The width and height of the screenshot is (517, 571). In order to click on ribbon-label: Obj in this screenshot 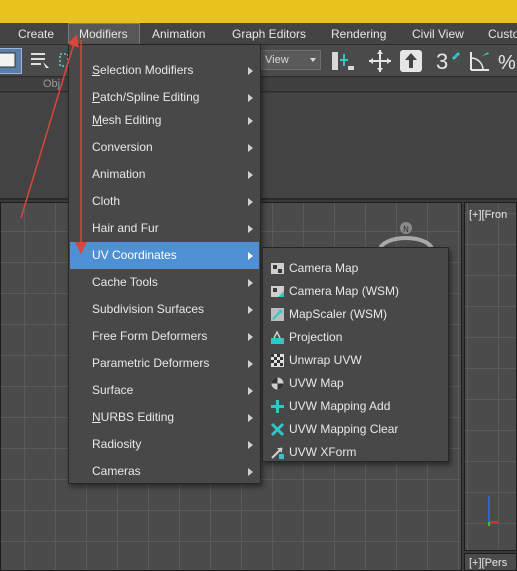, I will do `click(52, 84)`.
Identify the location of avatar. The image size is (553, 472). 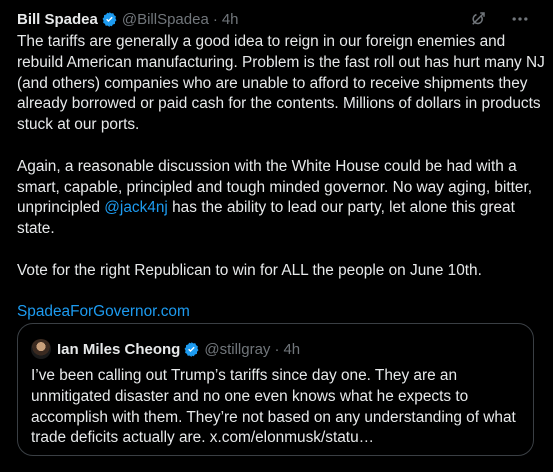
(41, 349).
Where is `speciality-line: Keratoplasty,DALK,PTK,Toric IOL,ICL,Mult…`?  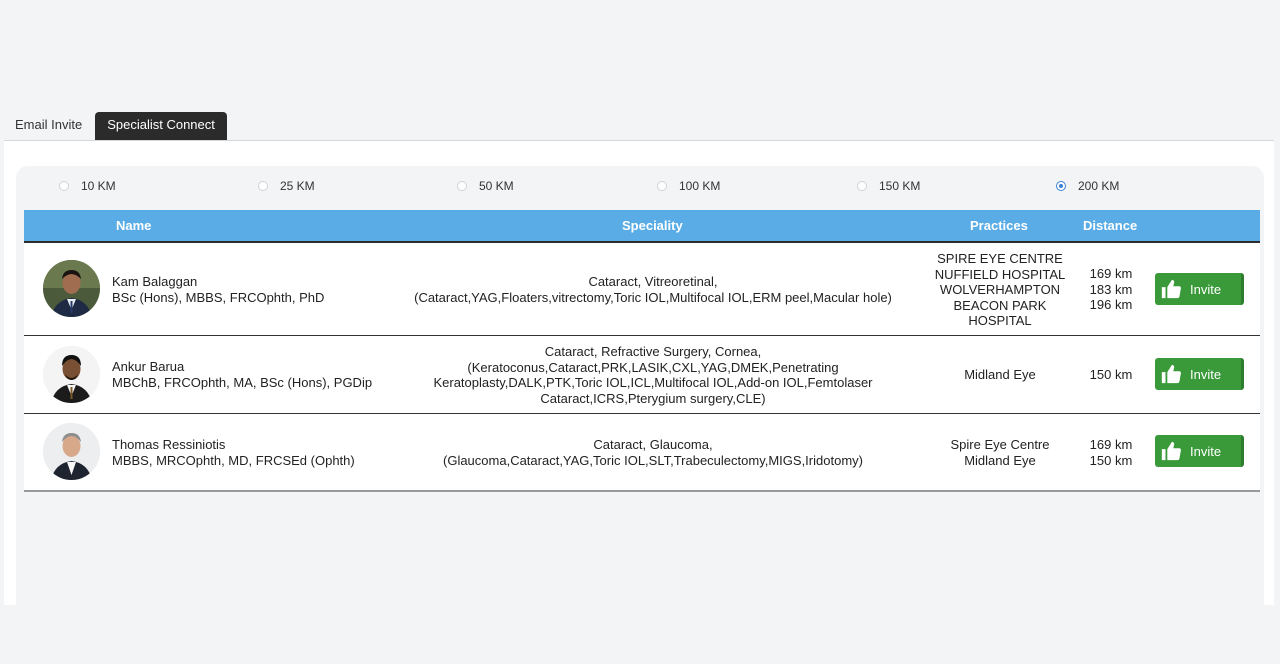 speciality-line: Keratoplasty,DALK,PTK,Toric IOL,ICL,Mult… is located at coordinates (653, 382).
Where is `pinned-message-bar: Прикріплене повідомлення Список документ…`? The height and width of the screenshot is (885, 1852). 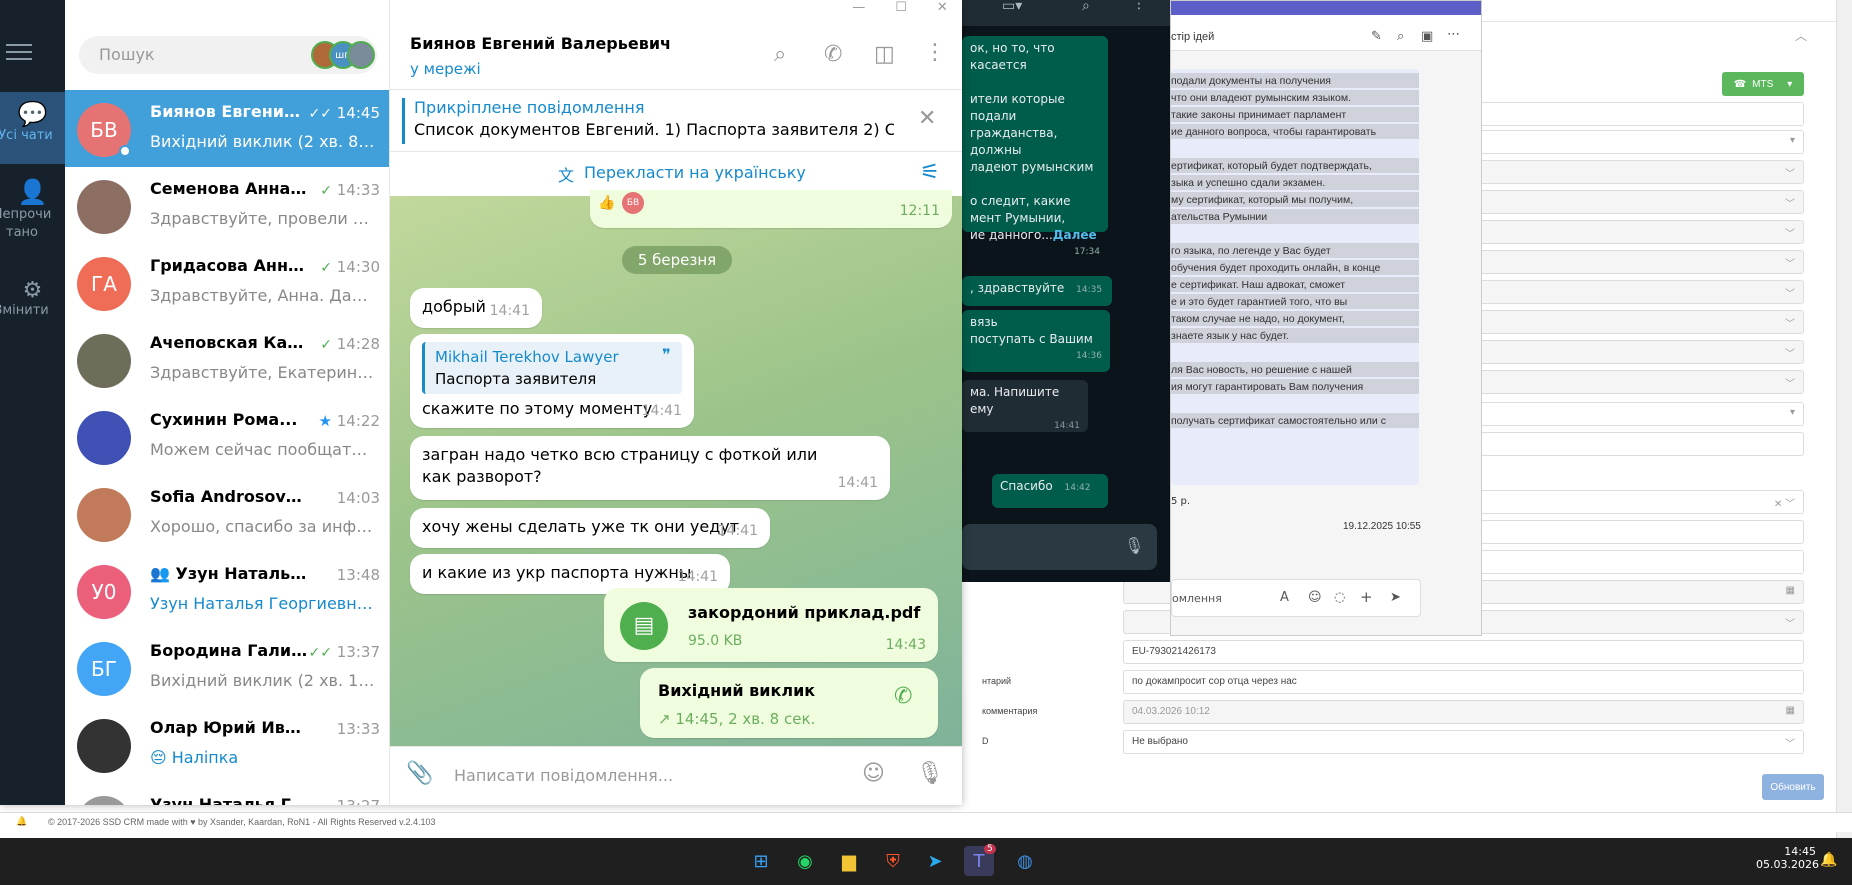
pinned-message-bar: Прикріплене повідомлення Список документ… is located at coordinates (676, 121).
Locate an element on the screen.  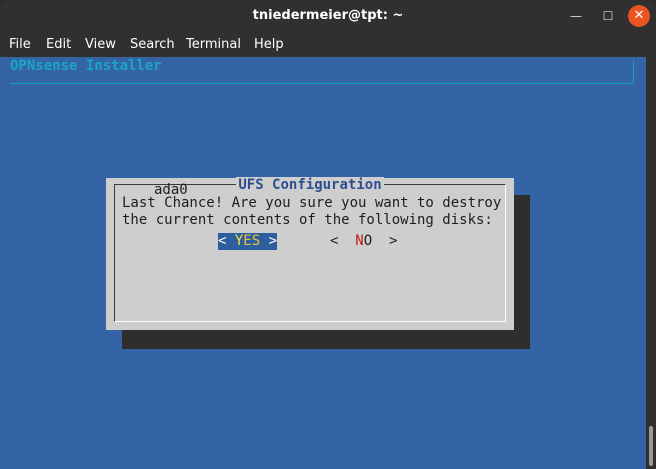
yes-button-left: < is located at coordinates (226, 241).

——

### 演習課題
「is (885, 1852).」を含む行から「pinned-message-bar: Прикріплене повідомлення Список документ… is」を含む行まで、両端の行も含めてそのまま書き写してください。画像は答えに含めないでください。

### 課題の結果
Where is `pinned-message-bar: Прикріплене повідомлення Список документ…`? The height and width of the screenshot is (885, 1852). 
pinned-message-bar: Прикріплене повідомлення Список документ… is located at coordinates (676, 121).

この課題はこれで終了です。